Marenostrum, Senza categoria 15 Giugno 2015

di Davide Fabbri

Alcune osservazioni sul fenomeno “migranti”.

Primo punto. È bastato che la Germania interrompesse per qualche giorno il protocollo di Schengen per scoprire qualche inconfessata realtà. Le situazioni da girone dantesco nella stazione Termini a Roma e in quella Centrale di Milano hanno reso manifesto ciò che si sapeva. I migranti vivono l’Italia come paese di transito verso altri lidi, specie verso il nord europeo. Le mete dei migranti sono infatti uno dei parametri più utili per saggiare lo stato di salute delle varie economie. Chi migra cerca soprattutto un lavoro e il luogo che meglio glielo può assicurare. Questo può anche spiegare la scarsa attenzione italiana alla definizione di modalità e servizi utili al raggiungimento di una vera integrazione dei migranti. A noi basta e avanza la prima accoglienza emergenziale, in genere arruffona e arraffona. Oltretutto la presenza del Vaticano rende l’Italia inesorabilmente più sensibile alle pratiche d’accoglienza purchessia, a differenza di paesi più cattolici di noi, come Spagna e Malta. Un buonismo di necessità insomma.

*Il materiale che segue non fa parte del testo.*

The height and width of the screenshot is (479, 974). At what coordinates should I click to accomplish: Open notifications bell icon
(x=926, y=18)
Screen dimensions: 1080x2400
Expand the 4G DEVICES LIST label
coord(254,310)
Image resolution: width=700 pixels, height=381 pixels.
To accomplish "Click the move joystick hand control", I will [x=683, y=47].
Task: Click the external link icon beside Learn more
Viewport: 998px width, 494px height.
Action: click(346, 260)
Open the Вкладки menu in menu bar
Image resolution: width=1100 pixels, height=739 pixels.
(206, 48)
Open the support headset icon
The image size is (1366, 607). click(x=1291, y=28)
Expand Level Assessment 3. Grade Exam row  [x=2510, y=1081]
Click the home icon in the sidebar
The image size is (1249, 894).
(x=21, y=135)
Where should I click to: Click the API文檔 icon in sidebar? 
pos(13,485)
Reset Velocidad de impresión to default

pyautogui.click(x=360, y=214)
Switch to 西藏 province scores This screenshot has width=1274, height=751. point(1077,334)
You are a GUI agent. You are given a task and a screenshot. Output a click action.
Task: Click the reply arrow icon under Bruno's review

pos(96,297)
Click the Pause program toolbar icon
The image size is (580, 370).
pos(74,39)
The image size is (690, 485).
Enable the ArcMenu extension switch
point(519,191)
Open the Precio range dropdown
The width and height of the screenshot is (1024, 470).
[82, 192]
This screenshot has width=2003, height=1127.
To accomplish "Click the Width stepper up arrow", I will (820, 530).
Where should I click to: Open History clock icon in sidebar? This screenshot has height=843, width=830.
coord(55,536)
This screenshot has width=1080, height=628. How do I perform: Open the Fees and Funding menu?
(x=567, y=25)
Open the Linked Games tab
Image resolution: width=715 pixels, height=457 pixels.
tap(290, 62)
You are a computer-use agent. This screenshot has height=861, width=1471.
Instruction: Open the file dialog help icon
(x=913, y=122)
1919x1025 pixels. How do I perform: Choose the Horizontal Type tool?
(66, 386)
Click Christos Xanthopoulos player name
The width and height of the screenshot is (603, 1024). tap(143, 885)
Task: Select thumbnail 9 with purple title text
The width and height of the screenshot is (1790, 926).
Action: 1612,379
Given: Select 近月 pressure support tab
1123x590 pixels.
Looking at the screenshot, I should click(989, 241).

Secondo punto. La via di mare delle migrazioni si presta alla spettacolarizzazione di sé stessa e delle tragedie incombenti che si porta appresso, per la gioia di media scoptofilici e di politicanti in cerca di ribalta. L’esodo ben più massiccio via terra resta in ombra, perché meno drammatico, meno televisivo, in sostanza più discreto e di per sé più autoregolato dal punto di vista distributivo.  Si può ben denunciare la miopia europea nell’aiutare l’Italia, primo bagnasciuga sognato dalla disperazione migrante, ma diventano più comprensibili i distinguo o le vere e proprie resistenze se contiamo davvero tutte le persone che arrivano a una qualche destinazione.

Terzo punto. Le migrazioni sono un affare e le utilities sono i denari, tanti, che questo commercio umano smuovono, denari utili per ogni causa, per ogni profumo, per ogni olezzo. E poi le utilities politiche che sanno di spregiudicatezza e di ricatto: interne per qualche sindaco in più, esterne per desiderate legittimazioni politiche. La fazione islamista libica di Tripoli promette pugno duro e collaborazione per bloccare da par suo il flusso migratorio dalle sue coste. Pretende però il suo riconoscimento internazionale, l’assegnazione, anche formale, della sua parte di terra petrolifera. Non è una gran scoperta, ma se il mare è di tutti, esso è sempre stato e sempre sarà il tramite tra due terre e le terre si vogliono possedere.